Biochemical and nutritional changes were studied during the ripening process of three Opuntia morphospecies with different ripening behavior: Naranjona (O. ficus-indica), Blanca Cristalina (Opuntia sp.), and Esmeralda (Opuntia sp.) of early, early-intermediate, and intermediate-late ripening, respectively. In loss of fresh weight, Naranjona showed the highest values, while in Blanca Cristalina and Esmeralda, a discrete weight loss was found. No significant differences were found among morphospecies in soluble solids, total titratable acidity and pH during the postharvest days. Blanca Cristalina and Esmeralda showed an increase in the content of carotenoids, while these diminished in Naranjona. The cell wall enzymes evaluated showed particular behaviors during the ripening of each morphospecies suggesting a fine biochemical control and not a clear relationship between fruit softening and enzyme activity. This study provides basic information on prickly pear ripening, in order to understand this process for its control and for improving shelf life.

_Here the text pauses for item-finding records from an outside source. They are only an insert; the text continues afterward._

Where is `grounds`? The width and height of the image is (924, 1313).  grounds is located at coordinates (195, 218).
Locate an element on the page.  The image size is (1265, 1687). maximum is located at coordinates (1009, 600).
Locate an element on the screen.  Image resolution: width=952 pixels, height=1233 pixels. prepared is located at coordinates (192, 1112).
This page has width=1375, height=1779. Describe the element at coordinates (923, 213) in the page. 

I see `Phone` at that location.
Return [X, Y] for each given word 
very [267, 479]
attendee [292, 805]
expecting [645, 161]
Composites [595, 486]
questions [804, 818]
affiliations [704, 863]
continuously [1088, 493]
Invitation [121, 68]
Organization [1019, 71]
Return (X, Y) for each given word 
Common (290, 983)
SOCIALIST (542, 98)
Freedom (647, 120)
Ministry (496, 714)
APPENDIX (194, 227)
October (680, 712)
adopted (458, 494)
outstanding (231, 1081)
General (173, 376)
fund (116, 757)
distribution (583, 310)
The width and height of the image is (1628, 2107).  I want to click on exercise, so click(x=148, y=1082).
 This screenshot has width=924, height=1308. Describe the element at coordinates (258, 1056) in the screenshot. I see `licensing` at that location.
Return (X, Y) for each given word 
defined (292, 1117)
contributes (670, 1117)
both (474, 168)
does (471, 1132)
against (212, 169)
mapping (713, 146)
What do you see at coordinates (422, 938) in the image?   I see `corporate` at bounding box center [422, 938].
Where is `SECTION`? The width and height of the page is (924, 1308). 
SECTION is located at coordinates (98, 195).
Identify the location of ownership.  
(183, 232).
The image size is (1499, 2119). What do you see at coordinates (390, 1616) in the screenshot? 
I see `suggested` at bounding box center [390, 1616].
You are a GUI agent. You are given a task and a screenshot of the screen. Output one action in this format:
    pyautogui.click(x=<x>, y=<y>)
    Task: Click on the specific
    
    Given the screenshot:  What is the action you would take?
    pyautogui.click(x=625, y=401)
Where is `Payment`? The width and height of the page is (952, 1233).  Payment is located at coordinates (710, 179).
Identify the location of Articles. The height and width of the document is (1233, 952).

Hydrolytic activity and ultrastructural changes in fruit skins from two prickly pear (Opuntia sp.) varieties during storage.

The activity of four cell wall hydrolases, pectinmethylesterase (PME), polygalacturonase (PG), cellulase, and beta-galactosidase (beta-Gal), was measured in fruit skins of two prickly pear varieties, Naranjona and Charola, during storage at 18 degrees C and 85-95% relative humidity (RH). In Naranjona (Opuntia ficus indica), of short postharvest life (ca. 2 weeks), PG, cellulase, and beta-Gal increased their activity more than twice, whereas PME activity tended to increase only slightly during storage. In Charola (Opuntia sp.), of long postharvest life (ca. 2 months), only beta-Gal increased its activity (77%), showing a high PG activity from the beginning of storage. Transmission electron microscopy observations showed middle lamella dissolution at the end of storage for both varieties. Naranjona showed a higher cell wall enzymatic activity than Charola, in agreement with their storability differences. Our results suggest that PG and cellulase in Naranjona and PG and beta-Gal in Charola are the main enzymes responsible for cell wall hydrolytic and ultrastructural changes in skins of stored prickly pears.